Лотос цветы раскрывает.
И всё, что меня окружает,
Подарено Небом мне…
Он служил в королевском секретариате и вполне мог бродить по этим дорожкам и подниматься на эту гранитную «трибуну» в
шестнадцатом веке.

Великая географическая поэма

…А мы за Звездой Рассвета как будто и летели. Самолёт поднялся в небо после обеда, пролетел над заливами Жёлтого моря и
потянул на северо-запад. И под крылом проплывали заснеженные вершины Китая. Мы всё-таки увидели Поднебесную. А потом
потянулись степи Монголии, которыми хаживал земляк Пржевальский. Быстро вечерело, но мы ещё успели достичь Байкала при
свете. Жаль! Но Байкал был сокрыт облаками. Но всё-таки это была не обычная облачная пелена. В облаках видна была гигантская впадина. Края её как бы кипели. Это восходило дыхание сибирского моря, ещё не смирившегося подо льдом.
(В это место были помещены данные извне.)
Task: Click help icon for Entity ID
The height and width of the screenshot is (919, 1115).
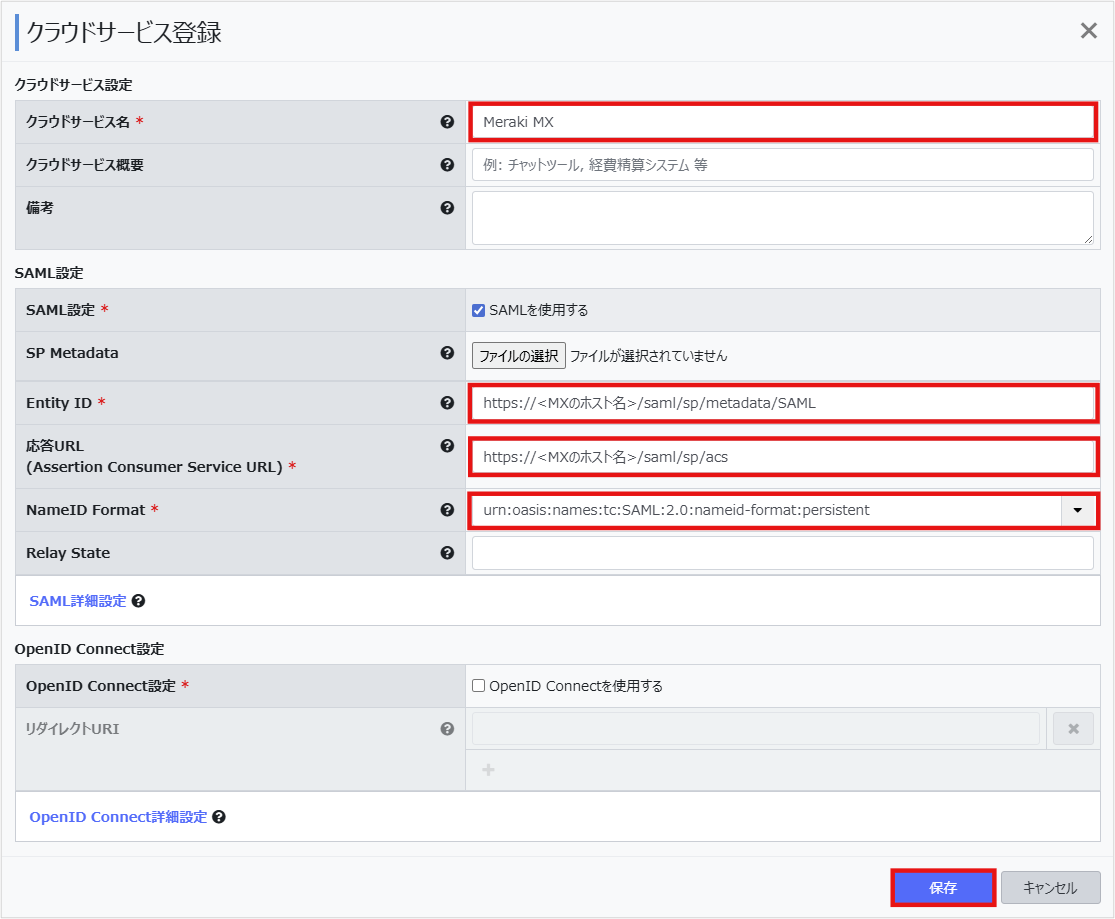Action: tap(447, 403)
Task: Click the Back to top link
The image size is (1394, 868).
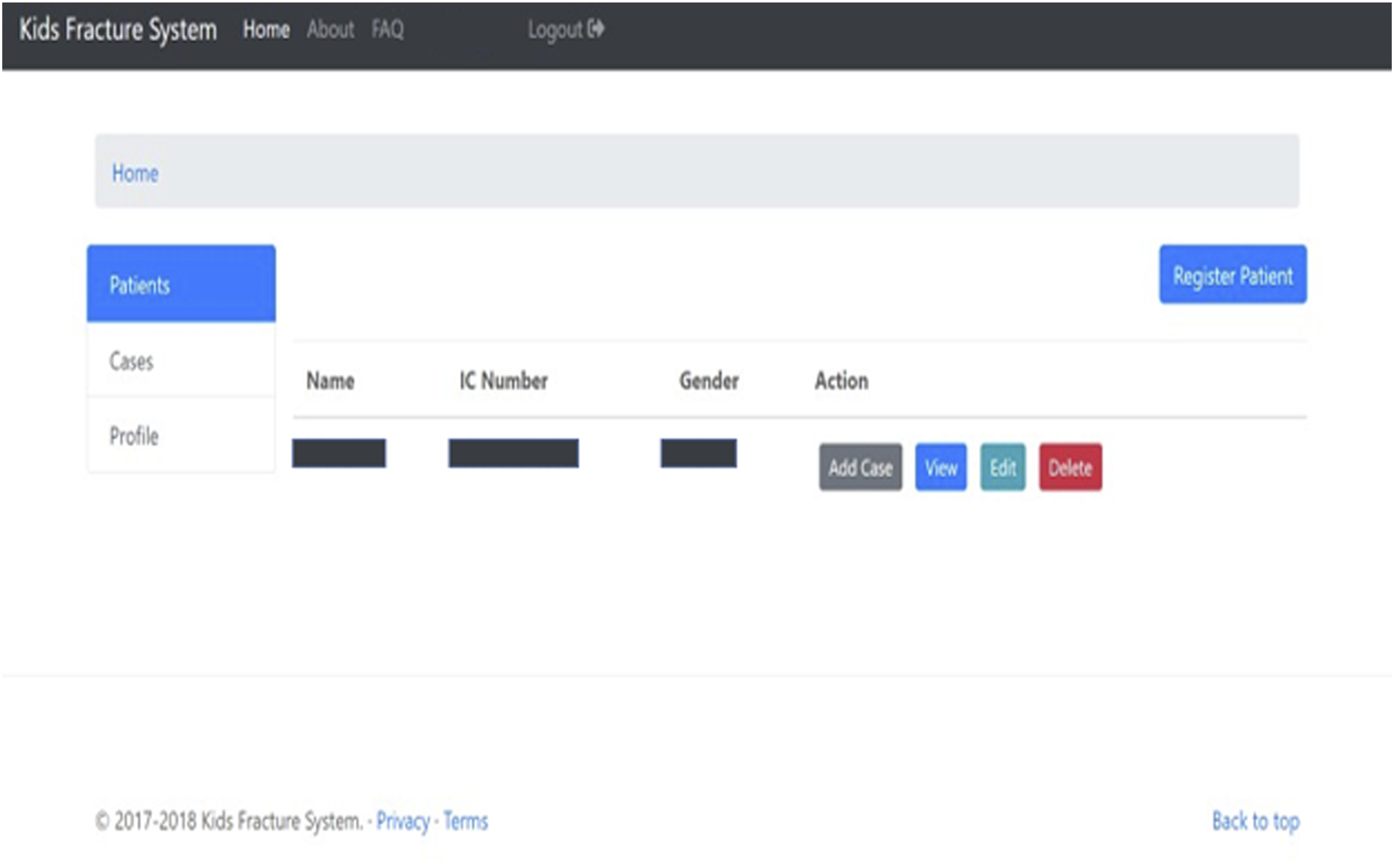Action: 1255,821
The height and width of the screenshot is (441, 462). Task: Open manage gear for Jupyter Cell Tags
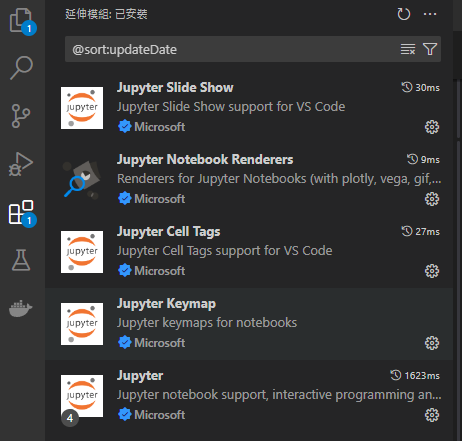432,271
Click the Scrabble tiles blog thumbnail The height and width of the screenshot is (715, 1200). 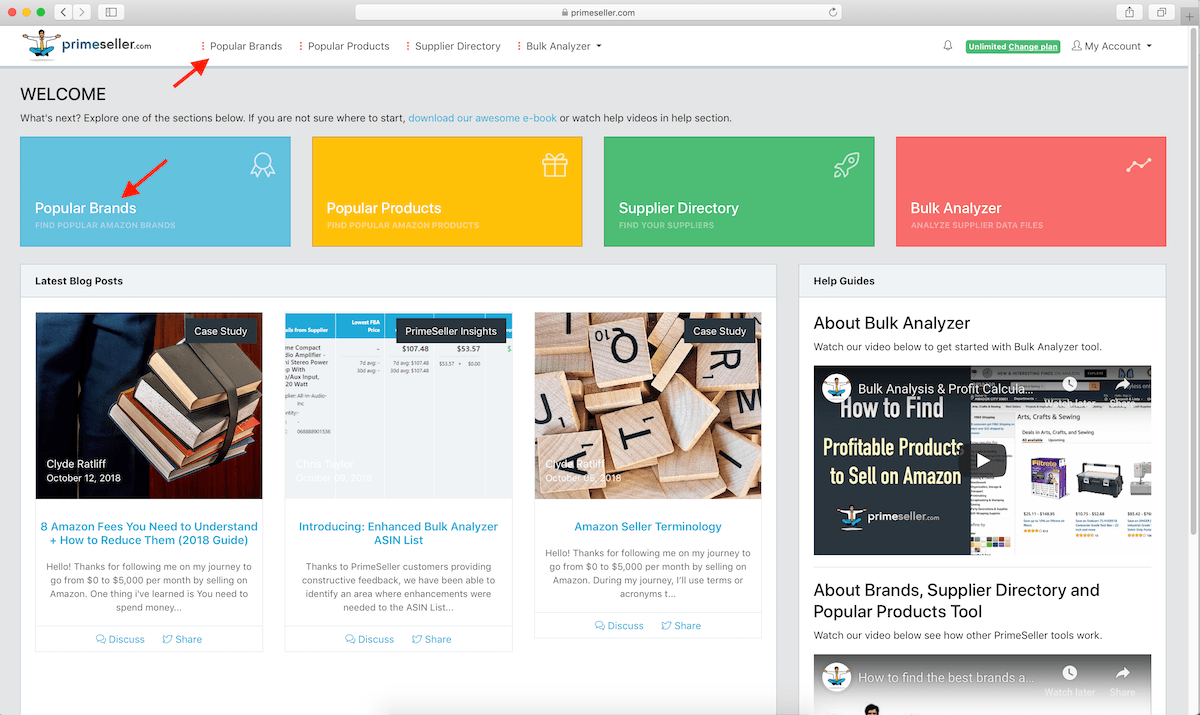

О нём когда-то Мишка Мальчакитов пел:
О-хо! О-эй! Ламу!
Ламу Байкал! К твоим стопам я припадаю.
Тысячу лет позади. Такая дорога.
Годы и степи, жара и снег…
Ламу – значит море. И сквозь гул моторов доносилось его молчание. Мы буквально видели это восходящее молчание великого
родника Азии, в котором на самом деле звучали многие песни – древние и уже новые. И сердца наши преисполнялись благодарности чистому морю. А самолёт нагонял тьму, и внизу горели огоньки селений, городов, а то и совсем одинокий был виден огонь, кто знает, может, охотника в тайге на склоне горы, ушедшего на промысел. И этот полёт был точно как сон. Вокруг простирался Вечер Западной Сибири сине-свинцового цвета. А где-то после Урала вдруг на облаках появились волны – алые волны света. Мы нагоняли свет, день, уходящий всё дальше на север. Позади, в Сеуле уже царила ночь. Алые волны всё густели, и уже скоро окоём неба пылал ноябрьским раскалённым багрецом. Сколько тайги и гор! Это – великая географическая поэма, родина. И чтобы свежо прочесть её, надо временами отправляться за чужими снами.